Coinbase slashes about 1,100 jobs as crypto crisis worsens
Cryptocurrency exchange Coinbase is cutting 18% of its workforce or about 1,100 jobs, amid depressed markets and concerns of a looming recession.
The company’s chief executive, Brian Armstrong, informed employees of the layoffs in a memo, saying that the company had “over-hired” its staff during a crypto boom. The company will have around 5,000 employees post the cut.
“We appear to be entering a recession after a 10+ year economic boom. A recession could lead to another crypto winter, and could last for an extended period. In past crypto winters, trading revenue (our largest revenue source) has declined significantly. While it’s hard to predict the economy or the markets, we always plan for the worst so we can operate the business through any environment,” he said.
Also read: Crypto market value slips below $1 trillion: What should you know?
Armstrong also added that managing costs is now critical in down markets. “We have survived through four major crypto winters, and we’ve created long term success by carefully managing our spending through every down period. Down markets are challenging to navigate and require a different mindset,” he said.
Armstrong also saw this as a response to excessive optimism about crypto's future. Coinbase felt it had to grow rapidly in 2021 to compete across numerous sectors and take advantage of crypto's value surge, but it's now apparent that the company "over-hired" while the market was strong. The exchange started 2021 with 1,250 employees, and will still have roughly 5,000 people employed by the end of the current quarter.
The firm is promising at least 14 weeks of severance pay, four months of US health insurance and help finding new work, but the decision comes after multiple attempts to avoid cutting jobs. Coinbase first paused hiring, and later rescinded accepted job offers as economic conditions soured.
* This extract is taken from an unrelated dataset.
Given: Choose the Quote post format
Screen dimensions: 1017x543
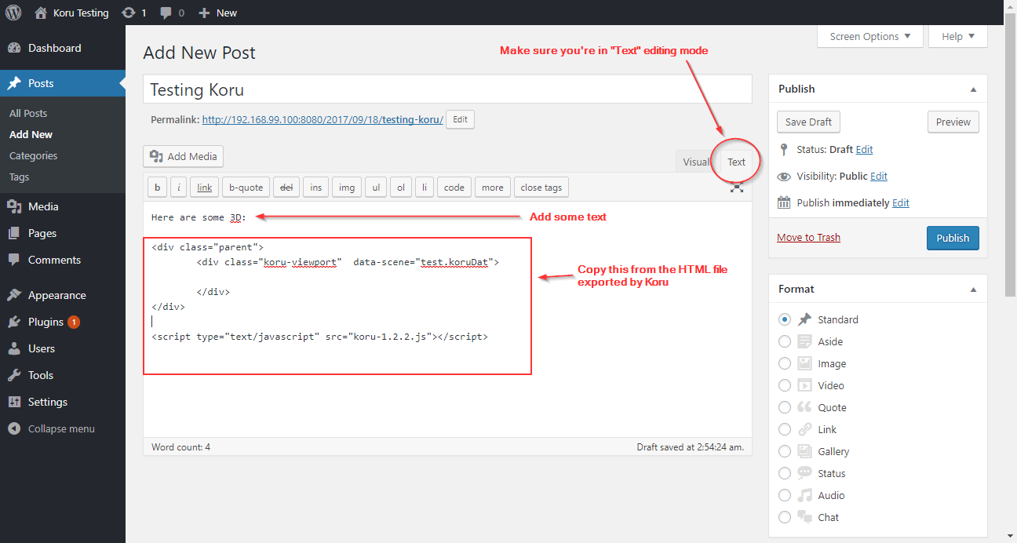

Armstrong has also said that employees who are laid off will be offered benefits including at least 14 weeks’ severance pay, four months of health coverage in the United States, four months of mental health support and assistance finding new work.
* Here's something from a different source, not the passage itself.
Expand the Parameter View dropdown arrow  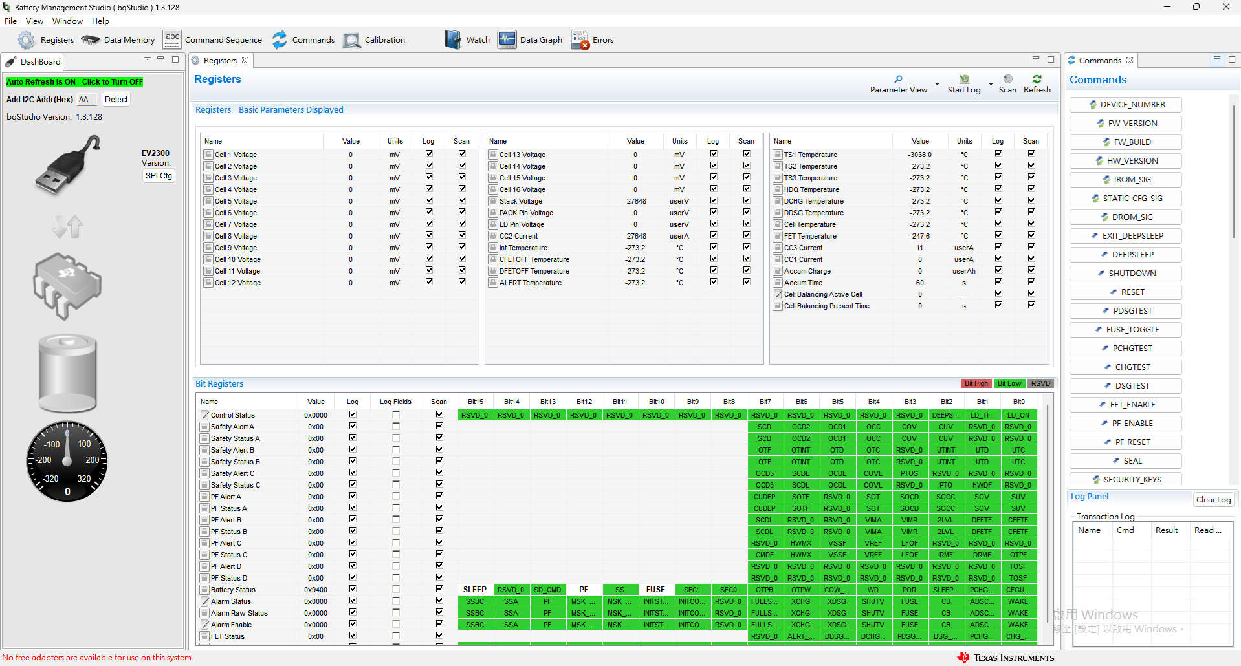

On June 2, Coinbase said that it would extend its hiring freeze to battle the economic downturn. The layoff announcement today signalled the broader market downturn and how crypto firms are being more watchful of costs as the economy slips into a potential recession.
Coinbase is not the first crypto firm to lay off employees.
Earlier this week, Peter Thiel-backed start-up BlockFi said that it will cut about 20% of its staff strength to about 170 people, with CEO Zac Prince blaming the “dramatic shift in macroeconomic conditions worldwide” in a tweet as reason for the cuts.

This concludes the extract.